The waitress in the tourist place seemed, at first, utterly bored. She was a little surprised when I placed my order in halting Vietnamese, then went back to what she was doing at her computer on the little desk at the side of the restaurant. I sat next to a window looking out at the street & sipped my lime juice & Schweppes soda. After a little while, she went to the back of the room then brought me my clay pot chicken with rice. I had to ask for chopsticks: “Xin cho Bác cái đũa.” The five-word sentence brought a flicker of smile to the young woman’s face. She went to get them, lay them on my table, then retired again to her computer.
The chicken was tasty but salty. About halfway through the meal I asked for another soda. When it came, I said, “Mặn quá!” (Very salty). She looked concerned, but I said, in English, “It’s okay, just salty.” At this point, something clicked, I think. What I had taken as boredom was perhaps diffidence. A bit later, when she took my plate away, she asked me in Vietnamese how long I had been in Vietnam. I have a kind of standard answer to this question that simplifies reality somewhat, since my language skills are not up to the temporal details. “I’ve lived here a year,” I told her, and have studied Vietnamese in the US; that I’m a professor & work with a publishing house as an editor. I can get this all into choppy Vietnamese without too many problems. The young woman looked at the chair across from me & I nodded for her to sit down.
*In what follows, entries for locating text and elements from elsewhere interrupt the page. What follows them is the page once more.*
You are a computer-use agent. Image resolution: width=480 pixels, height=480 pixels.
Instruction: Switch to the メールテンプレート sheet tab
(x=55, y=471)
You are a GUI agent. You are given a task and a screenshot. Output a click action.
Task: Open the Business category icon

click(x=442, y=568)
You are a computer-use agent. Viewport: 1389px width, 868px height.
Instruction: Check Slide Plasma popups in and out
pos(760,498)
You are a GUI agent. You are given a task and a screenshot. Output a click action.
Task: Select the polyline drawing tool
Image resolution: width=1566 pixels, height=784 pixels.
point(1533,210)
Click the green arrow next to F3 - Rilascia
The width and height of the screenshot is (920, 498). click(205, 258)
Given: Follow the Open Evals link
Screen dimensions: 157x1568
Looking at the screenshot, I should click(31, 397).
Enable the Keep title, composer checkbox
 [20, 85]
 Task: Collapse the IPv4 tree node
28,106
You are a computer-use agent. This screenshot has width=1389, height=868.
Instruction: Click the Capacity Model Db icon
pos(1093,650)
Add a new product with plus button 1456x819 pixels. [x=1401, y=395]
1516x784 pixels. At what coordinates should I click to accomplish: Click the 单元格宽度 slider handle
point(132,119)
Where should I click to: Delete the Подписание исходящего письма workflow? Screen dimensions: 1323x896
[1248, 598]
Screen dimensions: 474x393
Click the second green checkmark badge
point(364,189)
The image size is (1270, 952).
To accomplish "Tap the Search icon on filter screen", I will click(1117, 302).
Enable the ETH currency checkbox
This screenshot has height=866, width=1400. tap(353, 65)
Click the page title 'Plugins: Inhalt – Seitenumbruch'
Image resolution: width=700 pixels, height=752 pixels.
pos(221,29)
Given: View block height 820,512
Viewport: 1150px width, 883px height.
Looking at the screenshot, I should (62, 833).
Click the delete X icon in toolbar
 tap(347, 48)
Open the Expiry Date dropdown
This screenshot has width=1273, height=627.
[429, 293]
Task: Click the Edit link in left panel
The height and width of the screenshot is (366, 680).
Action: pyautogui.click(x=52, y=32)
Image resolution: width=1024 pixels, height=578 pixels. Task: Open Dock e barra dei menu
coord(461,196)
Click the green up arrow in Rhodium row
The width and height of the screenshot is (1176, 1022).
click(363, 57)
At this point we had to begin moving back & forth between English & Vietnamese: “You understand a lot,” she said. “I don’t hear the language very well, though,” I told her. My hearing is really not up to any sort of fluency in a tonal language. “I think you understand a lot about Vietnam, though,” she said. I don’t really know how she could know this, except perhaps by accepting my attempt to speak her language, or maybe by not dragging all my cultural assumptions into the restaurant with me. We talked about various things, mixing our languages, and then I went off into the night.
When any two speakers converse, whether they share a birth language or not, there is a moment of assent, fraught with vulnerability, right at the start. They agree to speak in good faith. (Most encounters are not actually conversations, of course, but instrumental exchanges–that’s how we get through the day.) Sartre calls bad faith a kind of self-deception, or play-acting.1 When the young woman in the restaurant glanced at the chair across from me, she was asking, even if she was herself not fully aware of it, that we drop the play-acting. We were then able to have a conversation, however halting, across our languages. Such encounters are rare at home or abroad, but perhaps being forced out of one’s habitual bad faith, in Sartre’s sense, increases the possibility that real conversations may occur. The barrier between speakers who have only bits & pieces of each other’s languages actually creates an opportunity for openness.
I can’t really reconstruct or recall the details of that conversation–it was mostly concerned with small matters. I asked a lot of questions about the names for things, I remember. Near the end of our talk, the young woman (I’ll have to go back now & learn her name: it didn’t seem important at the time) asked, “Why do you keep coming back to Hanoi?” Well, that’s the question, isn’t it? I wonder what the answer is, of if there is an answer. Or maybe it’s actually simple: I keep returning so as to lift of the corner of the curtain & to remember that it iOS possible to have a conversation with someone–or with one’s self–in good faith.